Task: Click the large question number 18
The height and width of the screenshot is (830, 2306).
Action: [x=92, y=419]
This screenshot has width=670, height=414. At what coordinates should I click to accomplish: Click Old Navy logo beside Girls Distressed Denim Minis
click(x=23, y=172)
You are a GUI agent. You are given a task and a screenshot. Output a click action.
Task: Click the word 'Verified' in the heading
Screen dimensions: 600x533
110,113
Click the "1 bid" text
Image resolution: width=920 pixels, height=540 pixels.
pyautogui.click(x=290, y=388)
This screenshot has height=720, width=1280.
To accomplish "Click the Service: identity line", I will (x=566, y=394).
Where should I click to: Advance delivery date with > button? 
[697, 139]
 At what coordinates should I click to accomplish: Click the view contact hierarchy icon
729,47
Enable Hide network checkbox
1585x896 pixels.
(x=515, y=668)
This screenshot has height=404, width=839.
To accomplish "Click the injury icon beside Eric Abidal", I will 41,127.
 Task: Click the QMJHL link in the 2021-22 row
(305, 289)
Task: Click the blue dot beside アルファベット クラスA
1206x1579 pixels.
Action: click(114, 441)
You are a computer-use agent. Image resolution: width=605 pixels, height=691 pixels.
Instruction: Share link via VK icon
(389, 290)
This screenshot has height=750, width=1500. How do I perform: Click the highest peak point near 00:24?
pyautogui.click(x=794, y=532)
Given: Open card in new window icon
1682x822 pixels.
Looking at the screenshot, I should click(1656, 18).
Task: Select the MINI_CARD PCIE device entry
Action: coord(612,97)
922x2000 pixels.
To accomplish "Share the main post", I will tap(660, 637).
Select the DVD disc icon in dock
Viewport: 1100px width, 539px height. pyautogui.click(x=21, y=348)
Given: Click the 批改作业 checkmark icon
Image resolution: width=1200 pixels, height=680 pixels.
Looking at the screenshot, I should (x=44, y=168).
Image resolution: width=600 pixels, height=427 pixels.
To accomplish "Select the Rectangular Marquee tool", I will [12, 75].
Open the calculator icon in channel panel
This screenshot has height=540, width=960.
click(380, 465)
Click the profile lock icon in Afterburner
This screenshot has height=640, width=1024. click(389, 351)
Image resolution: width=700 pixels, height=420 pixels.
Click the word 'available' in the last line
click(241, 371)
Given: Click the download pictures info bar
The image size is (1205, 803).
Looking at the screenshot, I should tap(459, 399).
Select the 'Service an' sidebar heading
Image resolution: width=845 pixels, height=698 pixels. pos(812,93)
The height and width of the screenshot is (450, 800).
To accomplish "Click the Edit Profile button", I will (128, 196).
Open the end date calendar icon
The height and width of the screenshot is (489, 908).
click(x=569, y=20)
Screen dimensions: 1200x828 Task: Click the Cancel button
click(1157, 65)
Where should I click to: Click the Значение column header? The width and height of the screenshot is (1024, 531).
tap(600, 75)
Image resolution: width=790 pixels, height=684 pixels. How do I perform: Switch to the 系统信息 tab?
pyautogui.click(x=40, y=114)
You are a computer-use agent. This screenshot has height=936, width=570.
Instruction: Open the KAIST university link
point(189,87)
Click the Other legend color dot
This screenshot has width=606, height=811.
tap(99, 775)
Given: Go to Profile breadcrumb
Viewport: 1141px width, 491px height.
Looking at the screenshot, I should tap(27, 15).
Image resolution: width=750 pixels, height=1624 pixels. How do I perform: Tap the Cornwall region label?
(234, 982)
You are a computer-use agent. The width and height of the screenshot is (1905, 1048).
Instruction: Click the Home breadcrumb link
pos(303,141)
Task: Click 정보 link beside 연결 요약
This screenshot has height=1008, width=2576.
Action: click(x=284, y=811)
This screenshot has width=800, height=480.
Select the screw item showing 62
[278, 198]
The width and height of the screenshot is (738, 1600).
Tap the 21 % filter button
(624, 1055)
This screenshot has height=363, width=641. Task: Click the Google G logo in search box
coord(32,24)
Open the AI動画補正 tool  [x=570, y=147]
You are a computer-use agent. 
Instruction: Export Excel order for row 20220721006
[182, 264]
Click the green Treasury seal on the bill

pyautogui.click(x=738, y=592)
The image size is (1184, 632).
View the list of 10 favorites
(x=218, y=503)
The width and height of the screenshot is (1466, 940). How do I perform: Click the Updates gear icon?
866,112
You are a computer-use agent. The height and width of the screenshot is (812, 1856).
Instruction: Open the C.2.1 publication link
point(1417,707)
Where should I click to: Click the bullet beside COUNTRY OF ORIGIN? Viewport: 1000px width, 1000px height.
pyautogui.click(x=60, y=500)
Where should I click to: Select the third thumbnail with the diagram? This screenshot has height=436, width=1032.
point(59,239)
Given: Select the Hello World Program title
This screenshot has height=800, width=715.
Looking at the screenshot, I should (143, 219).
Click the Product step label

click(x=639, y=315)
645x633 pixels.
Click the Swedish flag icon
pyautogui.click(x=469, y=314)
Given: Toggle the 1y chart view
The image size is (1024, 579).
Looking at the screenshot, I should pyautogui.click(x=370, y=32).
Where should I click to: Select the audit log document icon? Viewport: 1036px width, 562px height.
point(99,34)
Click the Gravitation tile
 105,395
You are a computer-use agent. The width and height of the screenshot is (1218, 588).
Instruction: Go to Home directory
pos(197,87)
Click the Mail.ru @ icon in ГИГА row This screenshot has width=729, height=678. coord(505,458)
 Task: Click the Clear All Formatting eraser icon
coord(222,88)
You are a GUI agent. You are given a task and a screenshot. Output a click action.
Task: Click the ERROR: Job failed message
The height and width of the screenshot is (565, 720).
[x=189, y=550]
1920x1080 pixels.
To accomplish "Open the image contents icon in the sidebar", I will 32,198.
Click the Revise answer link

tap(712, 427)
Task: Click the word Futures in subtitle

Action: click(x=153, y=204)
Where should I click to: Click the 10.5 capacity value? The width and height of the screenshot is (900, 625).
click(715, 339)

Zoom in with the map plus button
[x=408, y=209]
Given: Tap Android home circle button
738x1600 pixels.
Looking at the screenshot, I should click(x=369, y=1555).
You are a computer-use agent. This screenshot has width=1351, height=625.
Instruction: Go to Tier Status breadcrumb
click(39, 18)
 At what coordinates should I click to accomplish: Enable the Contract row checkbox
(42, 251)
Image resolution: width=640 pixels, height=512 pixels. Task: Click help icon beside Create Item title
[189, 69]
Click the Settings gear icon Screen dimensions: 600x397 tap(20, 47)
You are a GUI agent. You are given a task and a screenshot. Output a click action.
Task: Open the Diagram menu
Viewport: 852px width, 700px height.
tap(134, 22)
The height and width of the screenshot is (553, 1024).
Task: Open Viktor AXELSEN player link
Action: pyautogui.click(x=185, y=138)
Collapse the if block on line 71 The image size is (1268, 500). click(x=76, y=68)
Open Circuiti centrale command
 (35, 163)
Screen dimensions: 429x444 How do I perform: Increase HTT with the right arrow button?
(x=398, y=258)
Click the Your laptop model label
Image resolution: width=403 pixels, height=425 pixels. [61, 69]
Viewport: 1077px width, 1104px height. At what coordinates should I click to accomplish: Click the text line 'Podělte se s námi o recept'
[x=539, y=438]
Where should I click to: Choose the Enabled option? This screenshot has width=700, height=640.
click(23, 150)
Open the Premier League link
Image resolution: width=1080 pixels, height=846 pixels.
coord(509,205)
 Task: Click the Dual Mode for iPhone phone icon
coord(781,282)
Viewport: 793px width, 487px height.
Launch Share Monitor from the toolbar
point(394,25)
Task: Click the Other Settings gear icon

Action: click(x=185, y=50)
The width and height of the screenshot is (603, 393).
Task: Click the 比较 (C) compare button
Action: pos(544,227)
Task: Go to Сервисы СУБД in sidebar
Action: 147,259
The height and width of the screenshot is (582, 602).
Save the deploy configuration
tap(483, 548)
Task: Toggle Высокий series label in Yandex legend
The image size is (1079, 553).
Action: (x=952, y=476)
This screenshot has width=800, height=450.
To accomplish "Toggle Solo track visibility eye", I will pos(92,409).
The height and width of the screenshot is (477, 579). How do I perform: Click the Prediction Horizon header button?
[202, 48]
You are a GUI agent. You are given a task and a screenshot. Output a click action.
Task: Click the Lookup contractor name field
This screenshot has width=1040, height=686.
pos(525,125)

Exercise description: Return, in full, every line of these entries that holds "computer".

Solution:
You are a computer-use agent. Image resolution: width=605 pixels, height=691 pixels.
You are a computer-use agent. This screenshot has height=936, width=570.
You are a computer-use agent. The width and height of the screenshot is (1905, 1048).
You are a computer-use agent. 
You are a computer-use agent. The height and width of the screenshot is (812, 1856).
You are a computer-use agent. The width and height of the screenshot is (1218, 588).
You are a computer-use agent. This screenshot has width=1351, height=625.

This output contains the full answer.